■ **About this task**: Below is a listing to repeat exactly, with its pictures left out.
-------- Material supplied
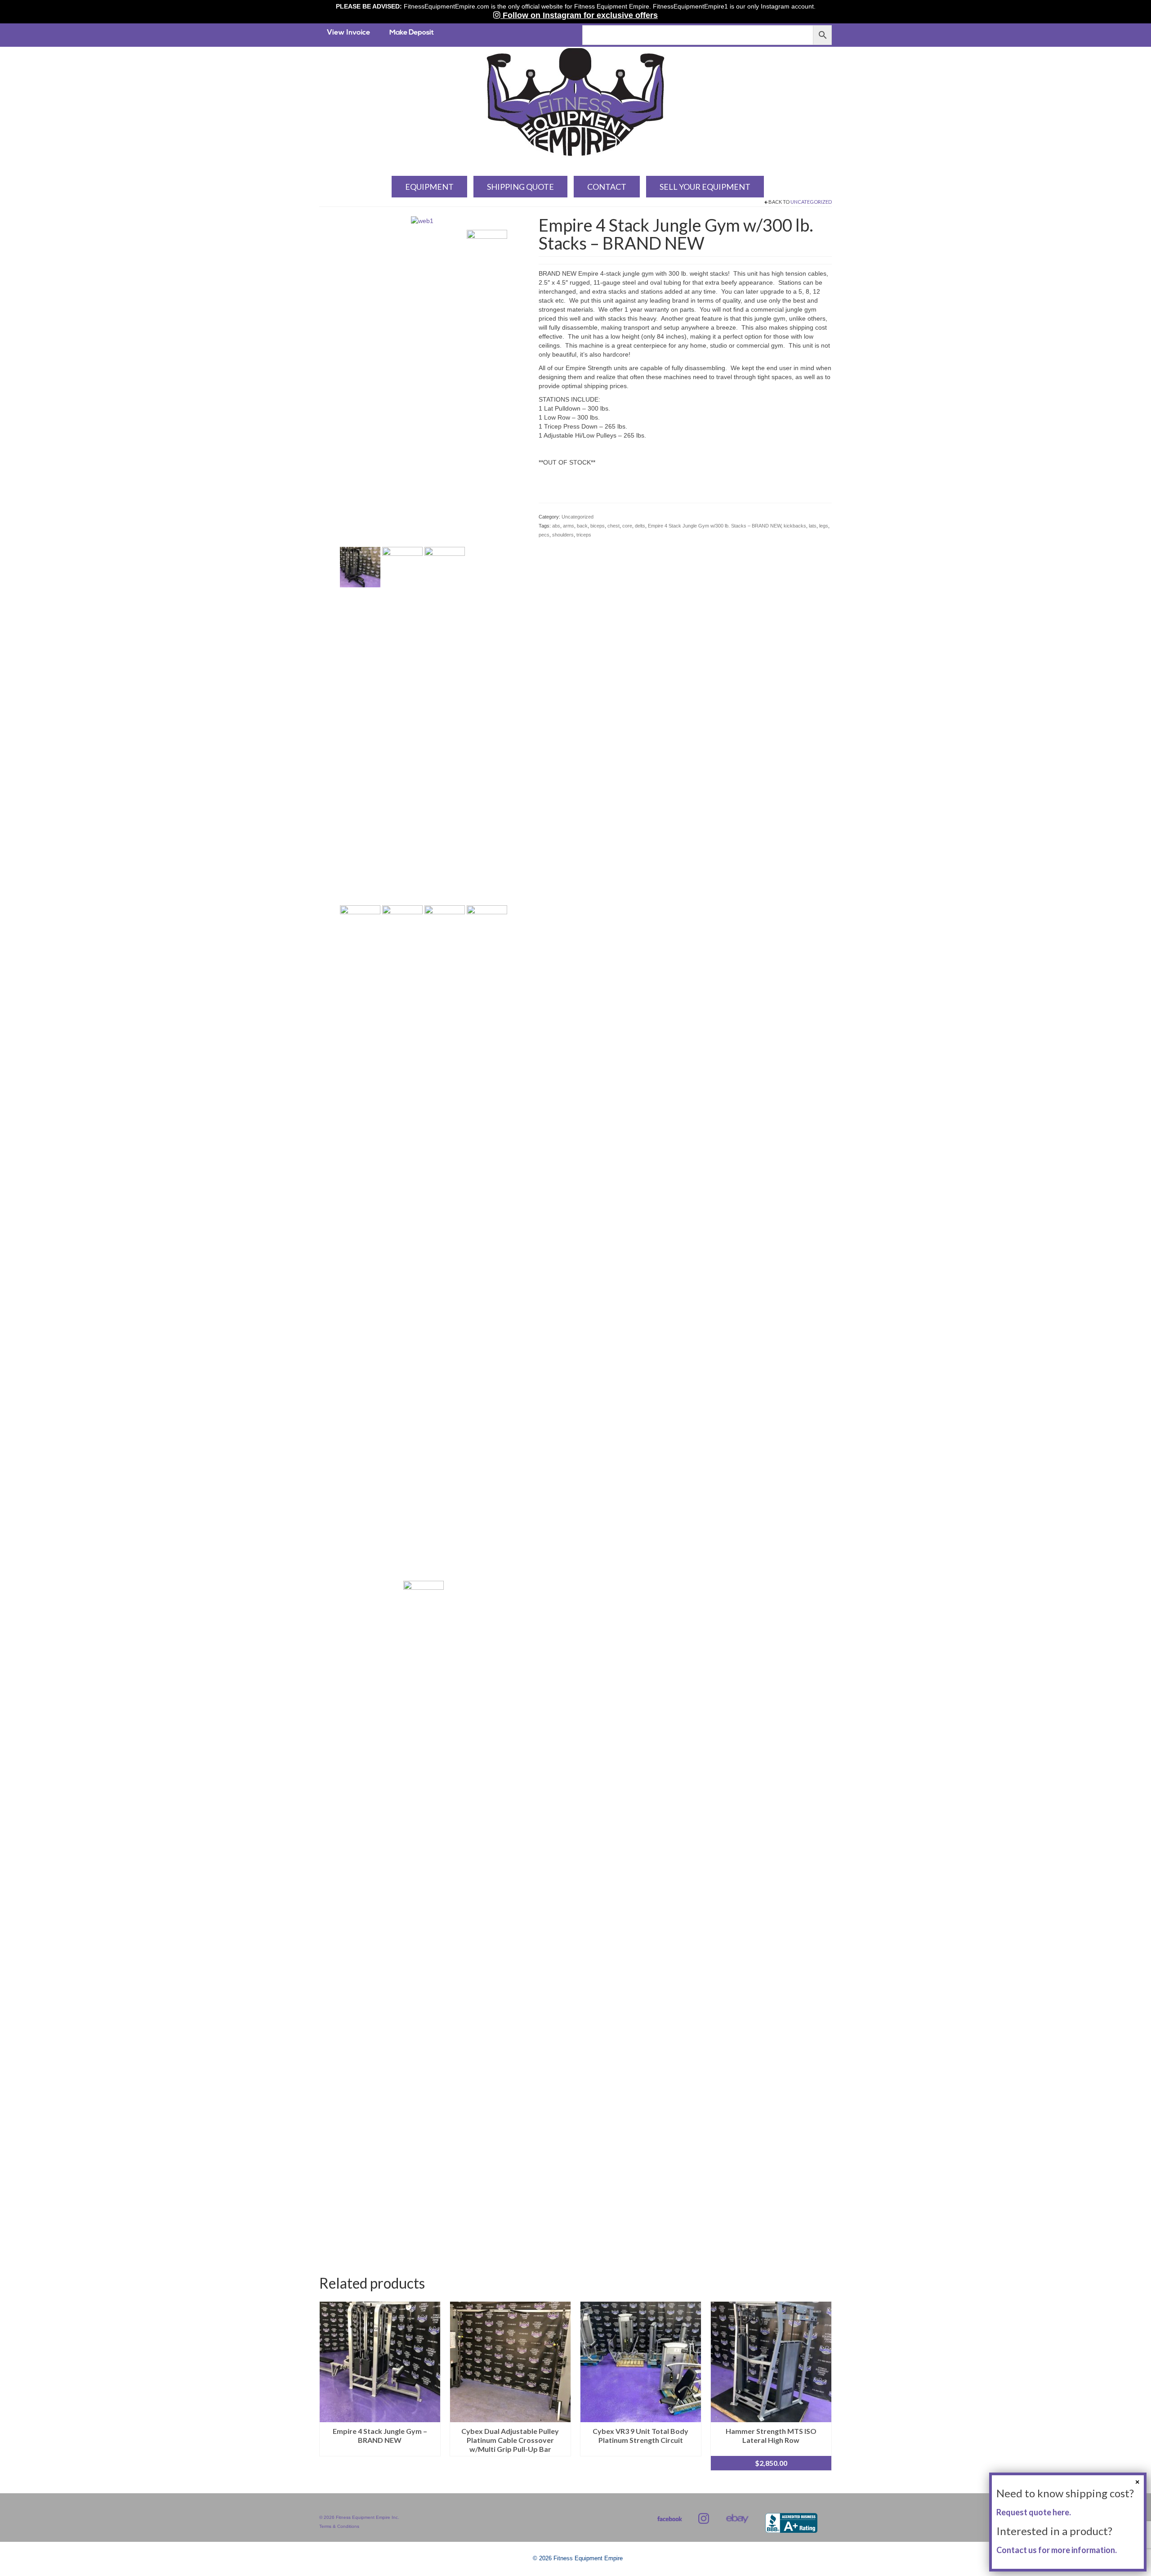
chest (613, 525)
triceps (583, 534)
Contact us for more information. (1056, 2550)
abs (556, 525)
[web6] (360, 1242)
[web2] (360, 566)
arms (568, 525)
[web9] (487, 1242)
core (627, 525)
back (582, 525)
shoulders (563, 534)
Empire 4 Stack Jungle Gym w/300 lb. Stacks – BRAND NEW (714, 525)
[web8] (444, 1242)
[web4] (444, 566)
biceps (597, 525)
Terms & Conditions (339, 2526)
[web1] (422, 220)
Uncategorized (811, 202)
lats (812, 525)
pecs (544, 534)
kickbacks (795, 525)
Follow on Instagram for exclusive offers (579, 15)
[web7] (402, 1242)
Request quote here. (1033, 2512)
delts (640, 525)
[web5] (487, 566)
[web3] (402, 566)
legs (823, 525)
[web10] (423, 1917)
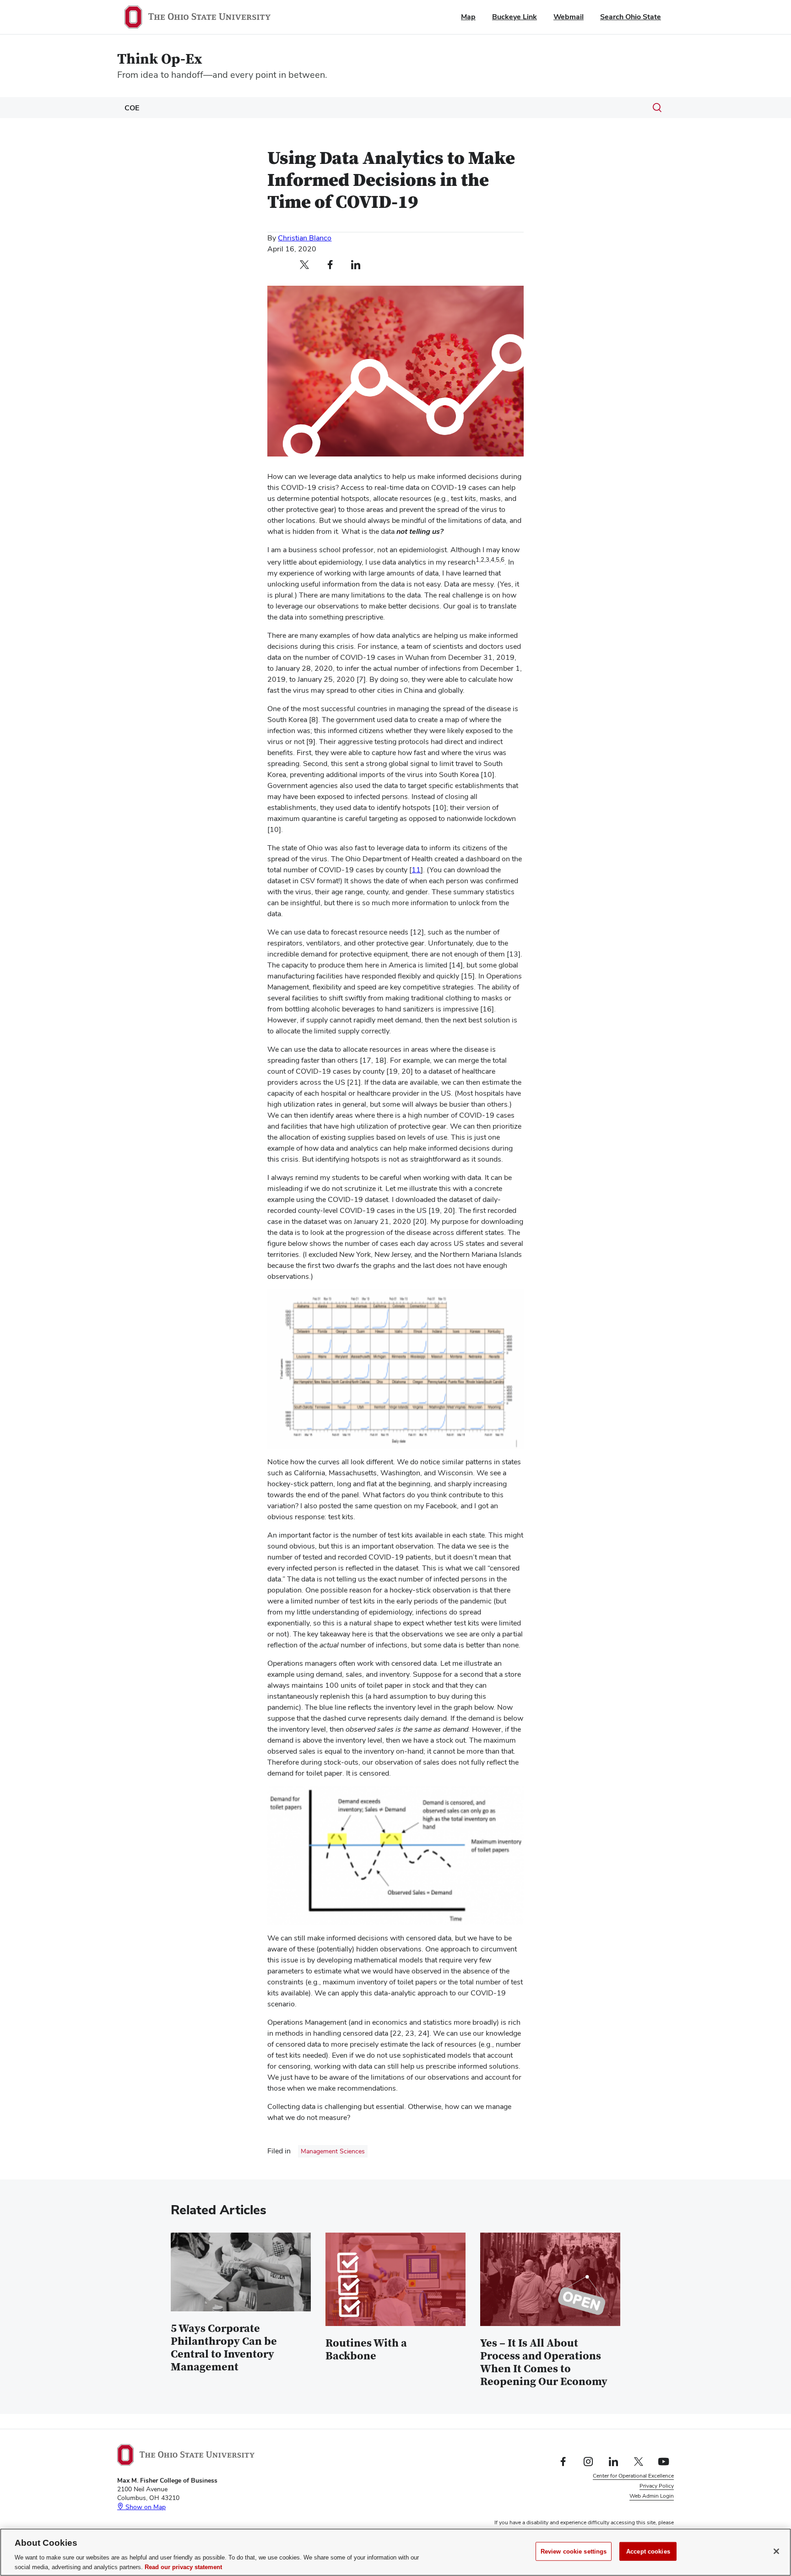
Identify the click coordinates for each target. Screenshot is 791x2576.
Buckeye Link (514, 17)
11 (416, 870)
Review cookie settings (574, 2551)
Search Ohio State (630, 17)
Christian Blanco (304, 238)
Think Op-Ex (159, 59)
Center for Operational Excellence (633, 2475)
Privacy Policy (656, 2485)
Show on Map (145, 2507)
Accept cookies (648, 2551)
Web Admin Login (651, 2496)
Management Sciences (333, 2151)
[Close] (776, 2551)
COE (132, 108)
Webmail (568, 17)
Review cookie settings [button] (646, 2506)
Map (468, 17)
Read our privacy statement (183, 2566)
----------------
■ **Answer**:
chest (613, 525)
triceps (583, 534)
Contact us for more information. (1056, 2550)
abs (556, 525)
[web6] (360, 1242)
[web2] (360, 566)
arms (568, 525)
[web9] (487, 1242)
core (627, 525)
back (582, 525)
shoulders (563, 534)
Empire 4 Stack Jungle Gym w/300 lb. Stacks – BRAND NEW (714, 525)
[web8] (444, 1242)
[web4] (444, 566)
biceps (597, 525)
Terms & Conditions (339, 2526)
[web1] (422, 220)
Uncategorized (811, 202)
lats (812, 525)
pecs (544, 534)
kickbacks (795, 525)
Follow on Instagram for exclusive offers (579, 15)
[web7] (402, 1242)
Request quote here. (1033, 2512)
delts (640, 525)
[web5] (487, 566)
[web3] (402, 566)
legs (823, 525)
[web10] (423, 1917)
Identify the click coordinates for each target. Screenshot is 791x2576.
Buckeye Link (514, 17)
11 (416, 870)
Review cookie settings (574, 2551)
Search Ohio State (630, 17)
Christian Blanco (304, 238)
Think Op-Ex (159, 59)
Center for Operational Excellence (633, 2475)
Privacy Policy (656, 2485)
Show on Map (145, 2507)
Accept cookies (648, 2551)
Web Admin Login (651, 2496)
Management Sciences (333, 2151)
[Close] (776, 2551)
COE (132, 108)
Webmail (568, 17)
Review cookie settings [button] (646, 2506)
Map (468, 17)
Read our privacy statement (183, 2566)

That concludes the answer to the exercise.